TASK REQUIREMENTS ->
Those lines of the records that contain "agent" are to be located and copied.

[Records drawn from a dataset]
__________________________________________________
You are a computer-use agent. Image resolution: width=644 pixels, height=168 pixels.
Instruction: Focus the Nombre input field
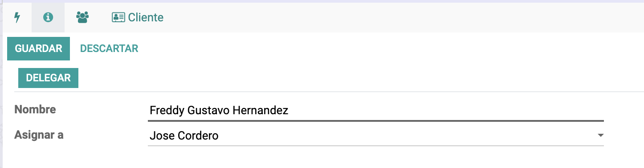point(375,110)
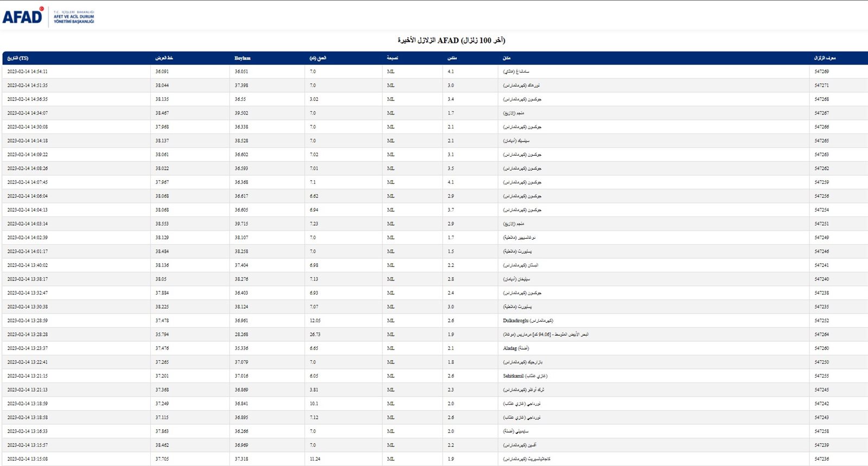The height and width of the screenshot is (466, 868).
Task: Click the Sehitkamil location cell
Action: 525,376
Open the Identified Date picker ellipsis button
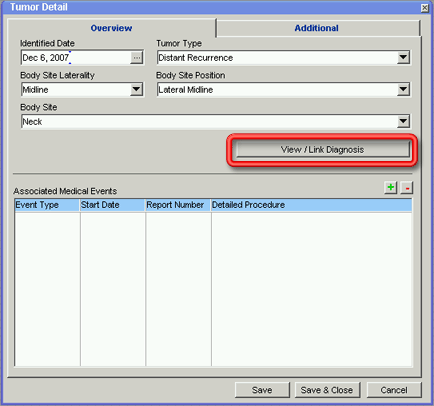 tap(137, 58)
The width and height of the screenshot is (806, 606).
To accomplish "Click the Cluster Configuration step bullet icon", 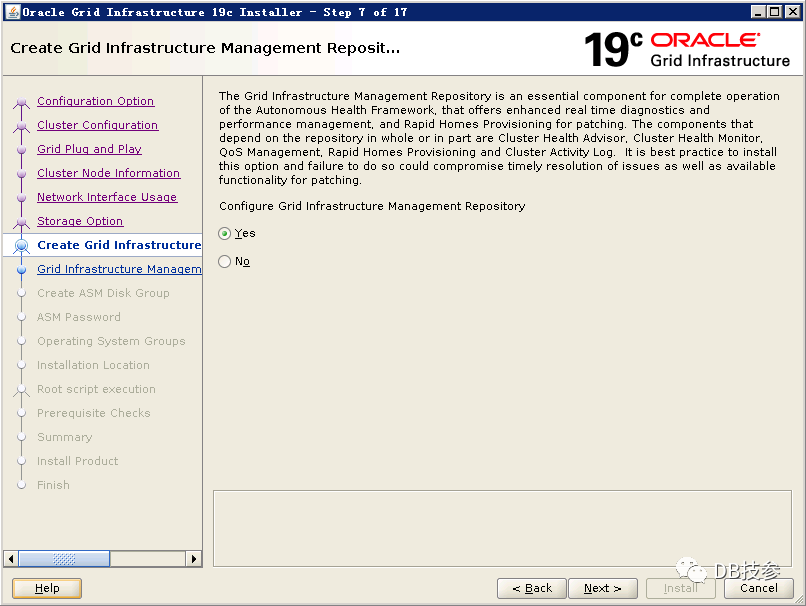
__________________________________________________
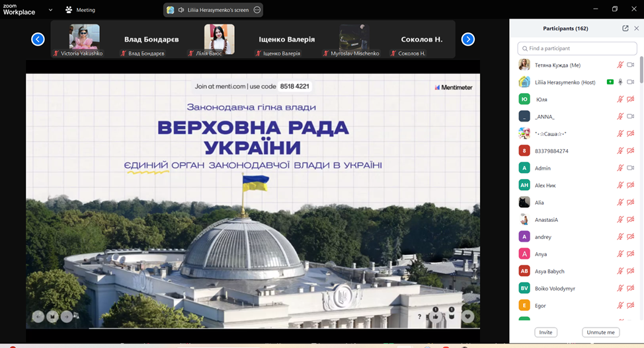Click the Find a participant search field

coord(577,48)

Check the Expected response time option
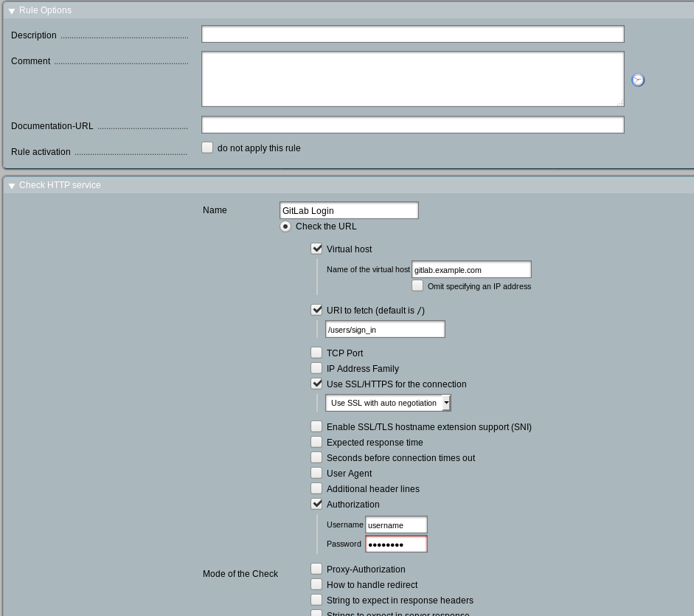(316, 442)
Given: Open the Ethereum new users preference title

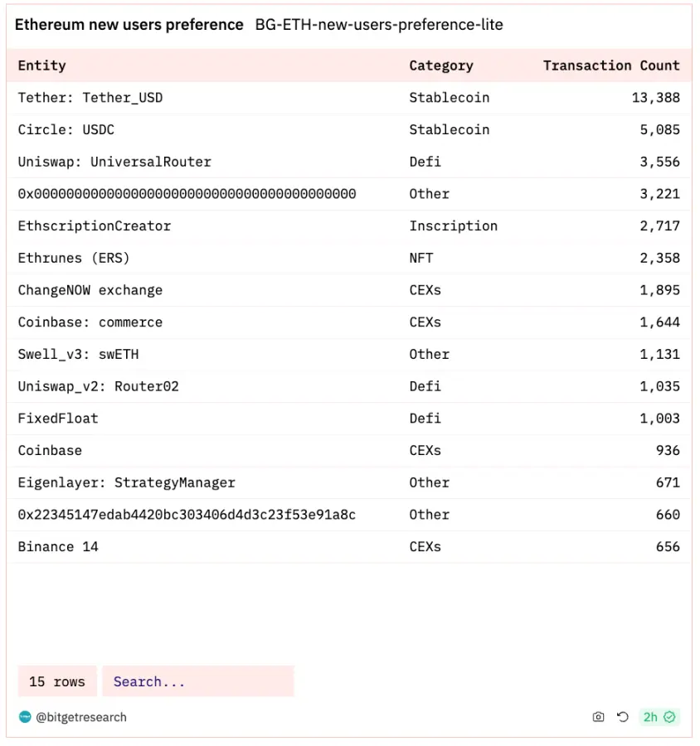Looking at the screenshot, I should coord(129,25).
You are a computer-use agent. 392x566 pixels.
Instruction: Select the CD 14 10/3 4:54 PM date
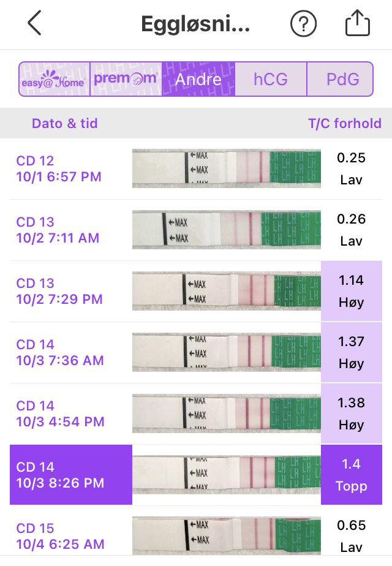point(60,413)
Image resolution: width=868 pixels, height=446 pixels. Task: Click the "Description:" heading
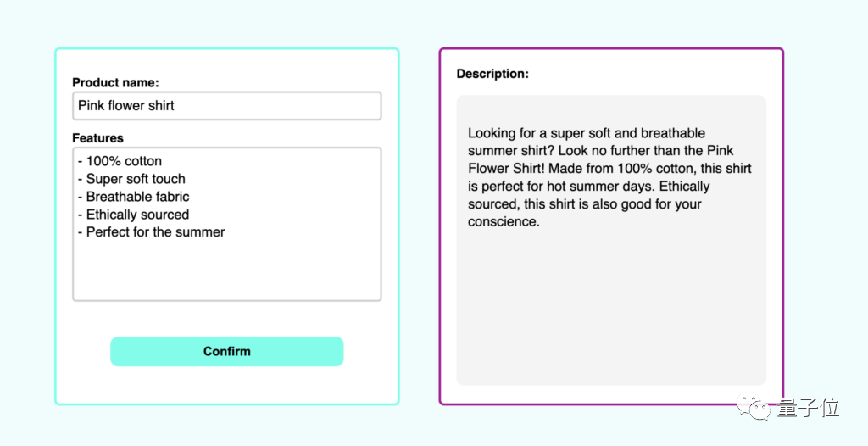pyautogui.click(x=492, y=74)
__________________________________________________
RESPONSE TO THIS EXERCISE ->
You are a computer-use agent. Image resolution: width=644 pixels, height=168 pixels.
You are a computer-use agent. 392x566 pixels.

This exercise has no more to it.